Ao final do texto, emociono-me. Era de se esperar, pois ultimamente tenho crises de choro ao ver uma simples fatia de tomate ou ao ouvir as primeiras notas de uma música sertaneja. Mudança na medicação, explicou-me a médica. O problema é que essas crises duram em torno de 24 horas e necessitam de repouso absoluto para serem superadas — alguns Lexotans também ajudam.

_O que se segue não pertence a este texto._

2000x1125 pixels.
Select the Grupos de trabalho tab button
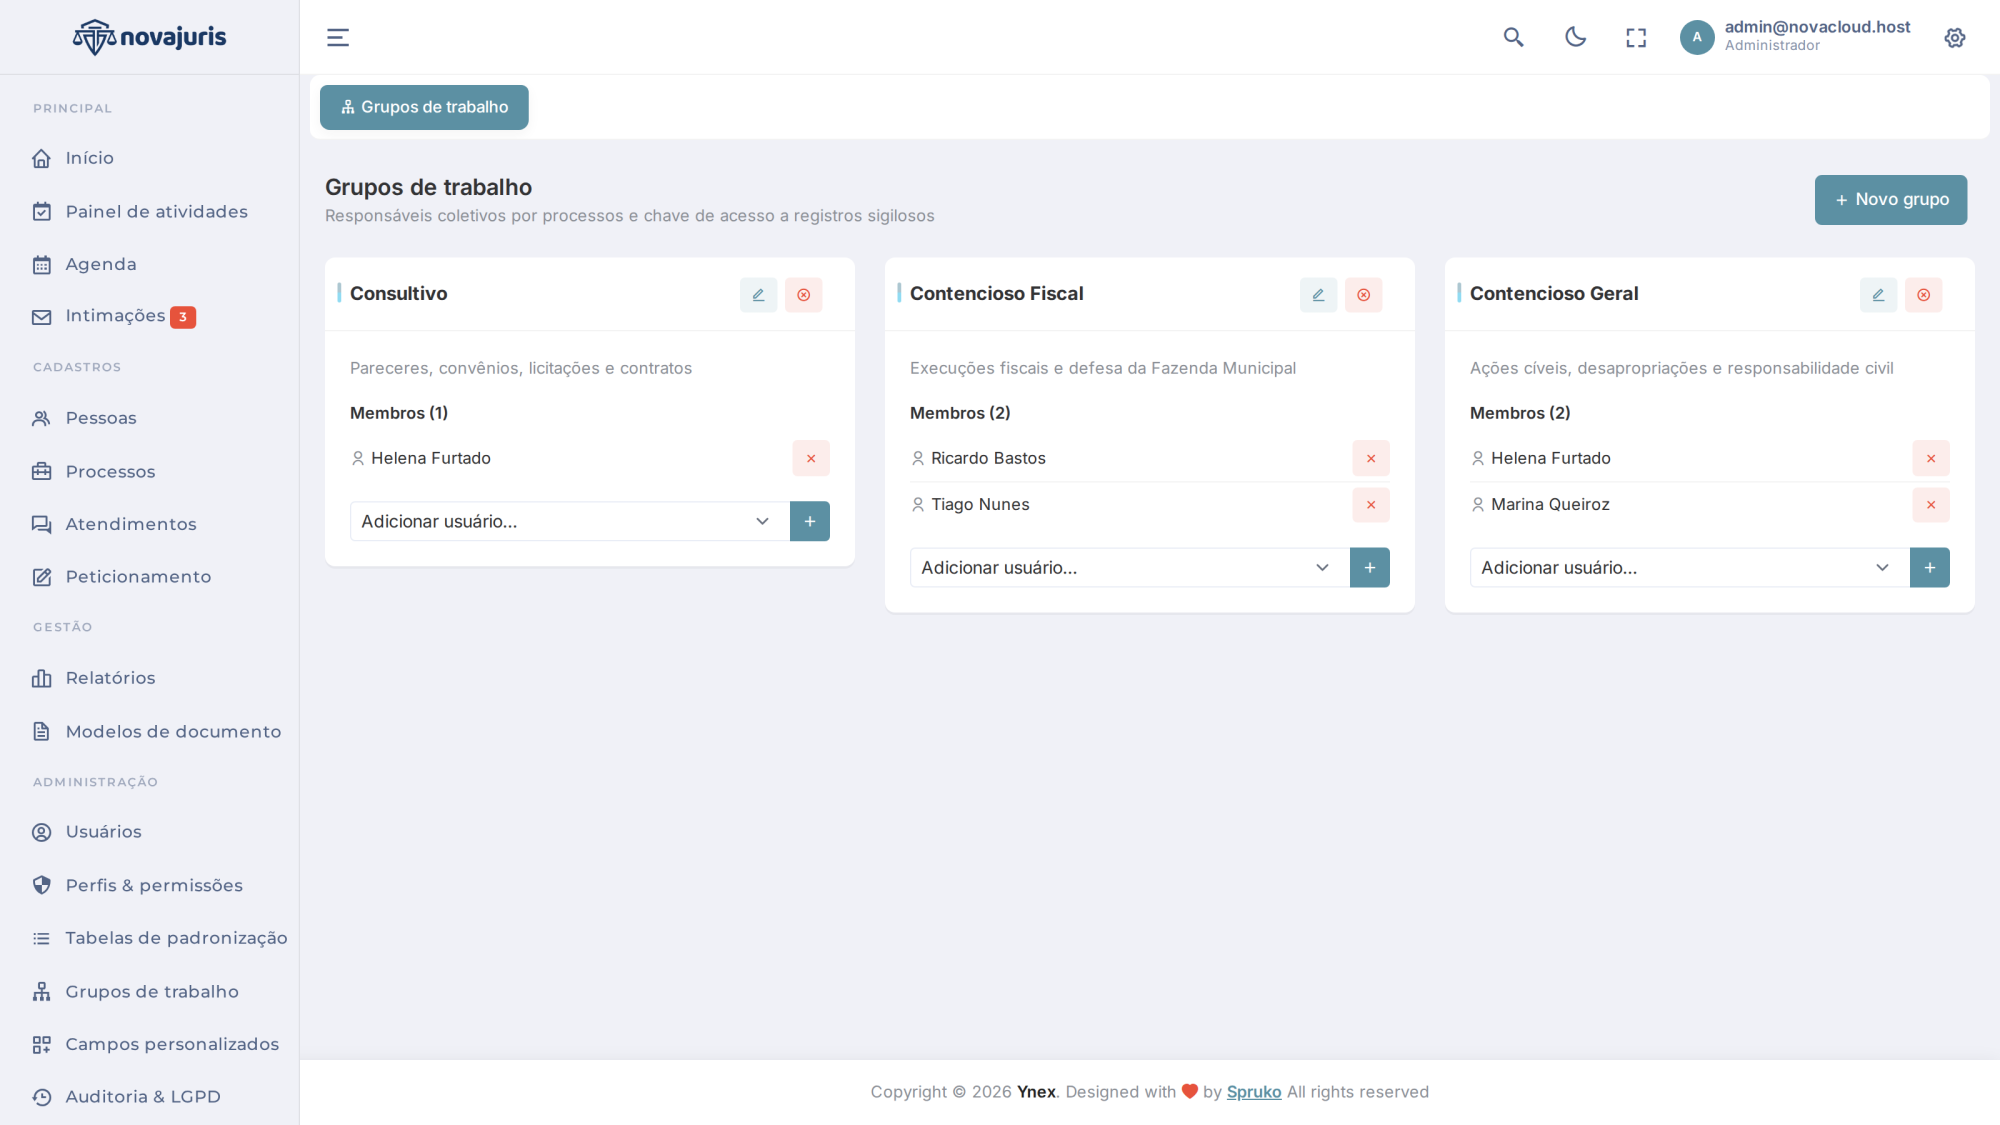[x=424, y=107]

A apresentadora percebe minha emoção e tenta, indiretamente, me consolar:
— Às vezes, as coisas estão pretas... (protesto da platéia 80% negra)... quer dizer, difíceis, mas amanhã é um novo dia. Vamos ouvir, agora, nossa outra cronista.

Controlo-me o tempo suficiente para usufruir os atabaques escritos e reais, que ressoam com ritmo e eloqüência. Depois, resolvo ir embora e minha amiga, solidária, me acompanha. Deixamos o auditório ao som do hit “Sarará criolo”.

Última surpresa da noite: o veículo estacionado à nossa frente foi substituído por uma caminhonete que praticamente engoliu o meu carro.
— Nunca sairemos daqui - penso, desesperada.
Ela adivinha meu pensamento:
— Não se preocupe, isso é muito comum nas ruas estreitas de Lisboa. Apesar de não parecer, há suficiente margem de manobra.

Tenho cega confiança em bons motoristas, mesmo que sejam mulheres. Esqueço o choro, afivelo o cinto e concentro-me de corpo e alma nas instruções precisas que partem do banco ao lado. Faço, desfaço, paro, vou à frente, vou atrás, e em poucos minutos estamos fora da vaga, sem nenhum arranhão em qualquer dos carros envolvidos.

Minha apresentação pode ter sido um fiasco, mas as manobras automobilísticas foram obras-primas. Agradeço efusivamente à amiga e lhe ofereço carona para o próximo evento.